• _Requisitos da tarefa_
Reescreva como uma lista JSON de strings as linhas dos dados que vão da que contém "Click the Search payments input field" até o fim dos dados, inclusive, com uma string para cada linha e deixando de fora as linhas em branco.

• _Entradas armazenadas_
===

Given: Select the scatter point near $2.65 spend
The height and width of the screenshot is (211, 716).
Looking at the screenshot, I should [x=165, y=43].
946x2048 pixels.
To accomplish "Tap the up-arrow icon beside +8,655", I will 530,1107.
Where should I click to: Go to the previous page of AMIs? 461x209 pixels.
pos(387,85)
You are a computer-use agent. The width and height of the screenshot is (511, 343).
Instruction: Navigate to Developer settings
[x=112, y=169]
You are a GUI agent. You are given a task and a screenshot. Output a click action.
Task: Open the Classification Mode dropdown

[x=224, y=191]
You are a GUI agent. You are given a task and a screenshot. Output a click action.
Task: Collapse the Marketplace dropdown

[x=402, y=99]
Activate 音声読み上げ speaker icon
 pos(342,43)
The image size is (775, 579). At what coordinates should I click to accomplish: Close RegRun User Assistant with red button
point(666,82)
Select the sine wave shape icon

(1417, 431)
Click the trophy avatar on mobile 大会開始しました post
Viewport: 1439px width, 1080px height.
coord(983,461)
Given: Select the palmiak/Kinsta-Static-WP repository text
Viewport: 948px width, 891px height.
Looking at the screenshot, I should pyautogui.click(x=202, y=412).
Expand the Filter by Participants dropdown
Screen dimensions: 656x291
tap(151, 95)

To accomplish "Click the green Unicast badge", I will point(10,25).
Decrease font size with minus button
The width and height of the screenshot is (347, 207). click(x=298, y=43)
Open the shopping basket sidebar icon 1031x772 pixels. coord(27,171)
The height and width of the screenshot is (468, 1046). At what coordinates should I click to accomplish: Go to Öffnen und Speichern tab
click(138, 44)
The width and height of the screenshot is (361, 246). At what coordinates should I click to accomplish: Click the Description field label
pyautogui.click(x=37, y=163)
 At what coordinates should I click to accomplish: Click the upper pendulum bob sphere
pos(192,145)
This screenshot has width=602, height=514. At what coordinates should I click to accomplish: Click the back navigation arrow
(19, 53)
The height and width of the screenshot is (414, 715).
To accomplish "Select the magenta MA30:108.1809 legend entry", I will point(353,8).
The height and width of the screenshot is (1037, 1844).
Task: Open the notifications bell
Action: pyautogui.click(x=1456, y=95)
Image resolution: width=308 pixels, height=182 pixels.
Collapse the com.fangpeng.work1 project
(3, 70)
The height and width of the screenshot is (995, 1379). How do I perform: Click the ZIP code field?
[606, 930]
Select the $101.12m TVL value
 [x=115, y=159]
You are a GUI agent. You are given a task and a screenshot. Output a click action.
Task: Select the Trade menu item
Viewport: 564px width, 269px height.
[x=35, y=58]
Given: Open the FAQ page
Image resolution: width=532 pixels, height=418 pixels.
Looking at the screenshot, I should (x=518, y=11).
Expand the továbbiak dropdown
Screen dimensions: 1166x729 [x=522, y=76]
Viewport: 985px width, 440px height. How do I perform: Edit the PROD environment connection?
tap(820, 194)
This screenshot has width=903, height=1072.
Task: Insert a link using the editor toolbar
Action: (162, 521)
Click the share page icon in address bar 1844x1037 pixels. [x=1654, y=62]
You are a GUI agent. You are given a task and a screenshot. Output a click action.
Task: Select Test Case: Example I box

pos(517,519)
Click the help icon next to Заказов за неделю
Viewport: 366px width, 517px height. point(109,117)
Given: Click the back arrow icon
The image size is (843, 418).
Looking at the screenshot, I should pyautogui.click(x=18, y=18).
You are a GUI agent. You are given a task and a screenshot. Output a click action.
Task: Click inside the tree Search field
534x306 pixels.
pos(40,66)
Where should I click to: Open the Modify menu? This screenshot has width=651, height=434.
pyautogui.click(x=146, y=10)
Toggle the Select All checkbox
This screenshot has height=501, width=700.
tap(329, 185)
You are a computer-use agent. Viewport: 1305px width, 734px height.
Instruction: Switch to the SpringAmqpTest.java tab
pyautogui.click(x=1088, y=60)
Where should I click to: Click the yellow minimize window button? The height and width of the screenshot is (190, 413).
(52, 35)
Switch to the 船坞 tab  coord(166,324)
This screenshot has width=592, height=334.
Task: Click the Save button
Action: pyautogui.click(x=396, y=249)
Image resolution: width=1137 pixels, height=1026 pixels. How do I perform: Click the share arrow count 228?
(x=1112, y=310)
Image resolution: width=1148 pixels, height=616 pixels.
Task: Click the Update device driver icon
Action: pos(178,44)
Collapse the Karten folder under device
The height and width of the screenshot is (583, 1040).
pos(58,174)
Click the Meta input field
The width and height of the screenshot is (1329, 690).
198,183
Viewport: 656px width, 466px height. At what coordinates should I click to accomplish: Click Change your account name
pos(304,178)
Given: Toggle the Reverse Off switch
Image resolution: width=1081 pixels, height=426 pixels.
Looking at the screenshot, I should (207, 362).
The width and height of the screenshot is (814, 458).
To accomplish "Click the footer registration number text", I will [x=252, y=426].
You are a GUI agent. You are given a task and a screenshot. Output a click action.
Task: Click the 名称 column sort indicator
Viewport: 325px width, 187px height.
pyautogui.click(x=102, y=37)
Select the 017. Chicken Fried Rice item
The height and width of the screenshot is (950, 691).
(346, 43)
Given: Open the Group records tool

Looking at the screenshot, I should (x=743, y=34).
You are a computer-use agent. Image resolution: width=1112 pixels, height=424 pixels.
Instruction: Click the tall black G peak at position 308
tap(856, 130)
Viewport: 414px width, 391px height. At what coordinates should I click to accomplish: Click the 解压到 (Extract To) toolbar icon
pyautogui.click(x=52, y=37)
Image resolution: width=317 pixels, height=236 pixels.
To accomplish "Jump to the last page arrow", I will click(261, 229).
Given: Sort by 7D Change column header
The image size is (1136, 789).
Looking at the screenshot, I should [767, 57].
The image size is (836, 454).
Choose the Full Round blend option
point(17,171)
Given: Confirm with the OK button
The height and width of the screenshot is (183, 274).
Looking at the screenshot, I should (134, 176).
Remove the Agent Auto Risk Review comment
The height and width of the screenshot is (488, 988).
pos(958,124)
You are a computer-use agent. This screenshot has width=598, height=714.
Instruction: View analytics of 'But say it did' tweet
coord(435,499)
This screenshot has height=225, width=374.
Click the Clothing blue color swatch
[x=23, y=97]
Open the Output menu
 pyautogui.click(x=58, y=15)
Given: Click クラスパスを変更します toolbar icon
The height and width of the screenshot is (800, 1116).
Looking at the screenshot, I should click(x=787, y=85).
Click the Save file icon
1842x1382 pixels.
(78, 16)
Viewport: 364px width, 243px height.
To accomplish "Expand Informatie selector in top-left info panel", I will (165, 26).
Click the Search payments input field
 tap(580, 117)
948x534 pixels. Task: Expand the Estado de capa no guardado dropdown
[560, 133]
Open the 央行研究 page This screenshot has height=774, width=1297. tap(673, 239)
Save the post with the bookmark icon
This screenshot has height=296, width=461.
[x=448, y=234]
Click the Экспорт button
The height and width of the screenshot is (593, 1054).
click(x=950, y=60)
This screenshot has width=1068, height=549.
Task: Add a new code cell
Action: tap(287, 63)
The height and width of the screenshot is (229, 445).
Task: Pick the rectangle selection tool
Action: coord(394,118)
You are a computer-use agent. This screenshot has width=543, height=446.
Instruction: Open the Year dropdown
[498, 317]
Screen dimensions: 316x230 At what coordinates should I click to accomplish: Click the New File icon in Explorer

===

• _Exercício resolvido_
[
  "Click the Search payments input field",
  " tap(580, 117)",
  "948x534 pixels. Task: Expand the Estado de capa no guardado dropdown",
  "[560, 133]",
  "Open the 央行研究 page This screenshot has height=774, width=1297. tap(673, 239)",
  "Save the post with the bookmark icon",
  "This screenshot has height=296, width=461.",
  "[x=448, y=234]",
  "Click the Экспорт button",
  "The height and width of the screenshot is (593, 1054).",
  "click(x=950, y=60)",
  "This screenshot has width=1068, height=549.",
  "Task: Add a new code cell",
  "Action: tap(287, 63)",
  "The height and width of the screenshot is (229, 445).",
  "Task: Pick the rectangle selection tool",
  "Action: coord(394,118)",
  "You are a computer-use agent. This screenshot has width=543, height=446.",
  "Instruction: Open the Year dropdown",
  "[498, 317]",
  "Screen dimensions: 316x230 At what coordinates should I click to accomplish: Click the New File icon in Explorer"
]